My experience both in real life and online has always been that many remain in academia because they enjoy teaching and mentoring, creating a strong caring network that has cheered for me and supported me every step of the way. I have seen my friends from grad school rise through the ranks, postdocs are now associate/full professors and grad students are my peers. Students that I knew as a postdoc are now starting faculty positions and becoming colleagues and collaborators. Mentors and senior faculty have been staunch advocates, often when least expected. Everyone knows how hard this is! It became really clear to me when I was checking references for my first postdocs and I would mention I was starting my own lab. Every single senior faculty I talked to was eager to help and discussed my needs and whether their trainees would fit in a new lab or not.

In this job you constantly meet new people, but once you've been around for a while in a particular field, you constantly find how you are connected with everyone by fewer degrees of separation than you think. You can often sit at dinner at a conference and find that the person next to you is a good friend of a friend, and every year your circle becomes larger and larger. As a trainee I really did not appreciate the benefit of networking with your peers, since for me it was just hanging out with other students and postdocs. But because of academic mobility, every time I moved and my friends moved, we accumulated more friends, who are tied in a mesh of other close colleagues around the world. Online academic communities, be Twitter, ResearchGate or The New PI Slack, only expand these horizons. This supports job opportunities and collaborations, talks and conference invitations, requests to review manuscripts and grants. It will make your career.
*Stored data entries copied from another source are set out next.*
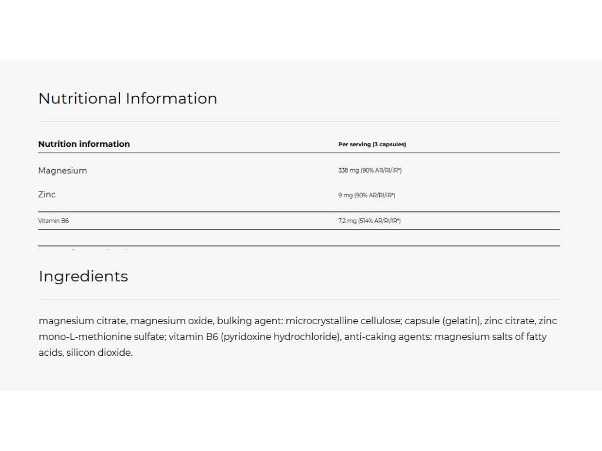Click the Zinc row label
Screen dimensions: 602x451
coord(47,194)
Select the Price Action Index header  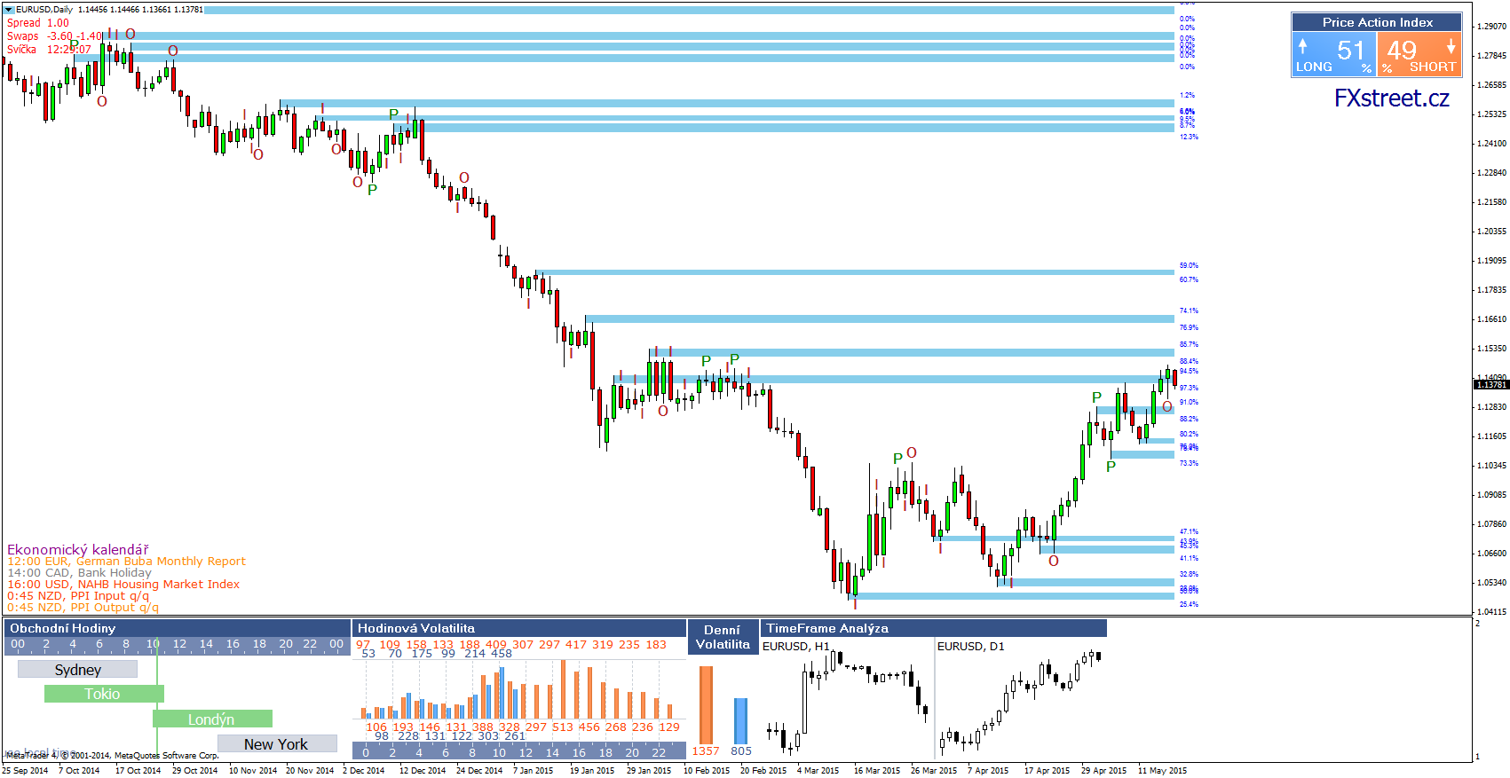1377,22
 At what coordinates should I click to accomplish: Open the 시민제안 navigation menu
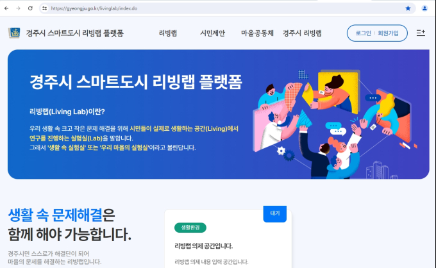coord(213,33)
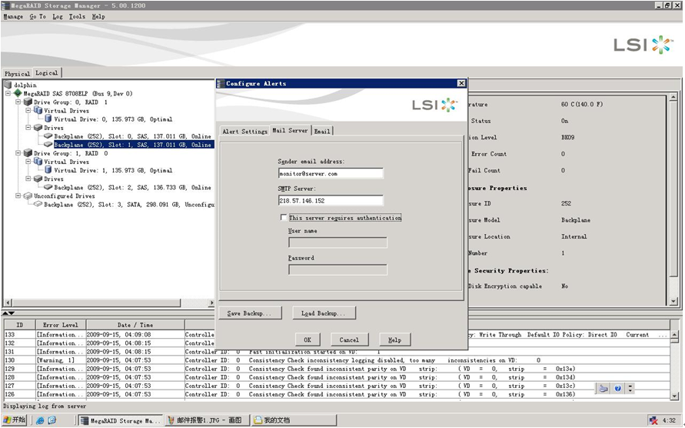Image resolution: width=685 pixels, height=428 pixels.
Task: Select Virtual Drive 0 cylinder icon
Action: [48, 119]
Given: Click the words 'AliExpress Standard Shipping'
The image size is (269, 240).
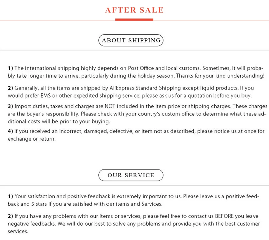Looking at the screenshot, I should point(145,88).
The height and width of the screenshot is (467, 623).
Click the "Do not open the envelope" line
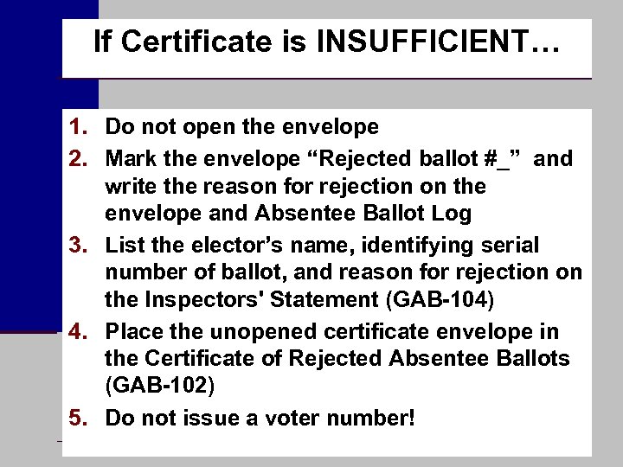(241, 127)
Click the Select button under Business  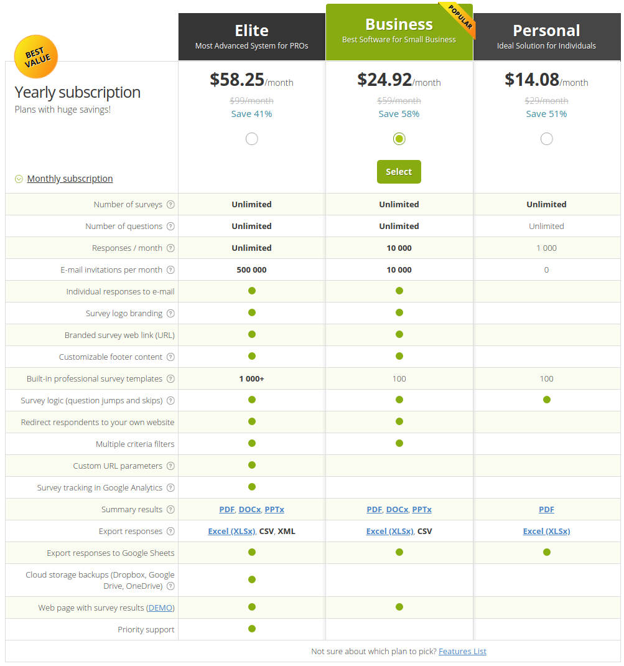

Young scientists are often intimidated by approaching older/"famous" faculty, especially if they are hanging out in a group, but often what they are doing is exactly what the juniors are doing: complaining about stuff and catching up with friends. If you want to meet them at a conference for a job opportunity or a collaboration, shoot them an email before the meeting and set up a time to chat. Many people will be happy to comply and to help. Some won't because they have no time or they do not care, which brings me to what motivated me to write this post. Do your due diligence when choosing a mentor and surrounding yourself with a mentoring team. Do not accept abusive behavior as the norm. In rising through the ranks I have begun to be involved in broader conversations about scientific training and career development and I have been inspired by so many senior scientists who care very deeply about helping trainees and affecting change. They are dismayed at their colleagues who use trainees as cheap labor to produce high-profile papers without providing proper training, and there is constant discussion on how to change that culture. One solution is just not to go work for the jerks and find those who will support you. If you consciously choose to work for a jerk at your own risk (sometimes science and money may drive the decision), find others who will support you. But also ask for what you need from your university's trainee office and student/postdoc association or your scientific society. There are a lot of people out there who really care. You are not alone!

So to open the discussion, students and postdocs, what do you need? Let's say I'm in the position to generate some of these resources in the future, what resources are you missing?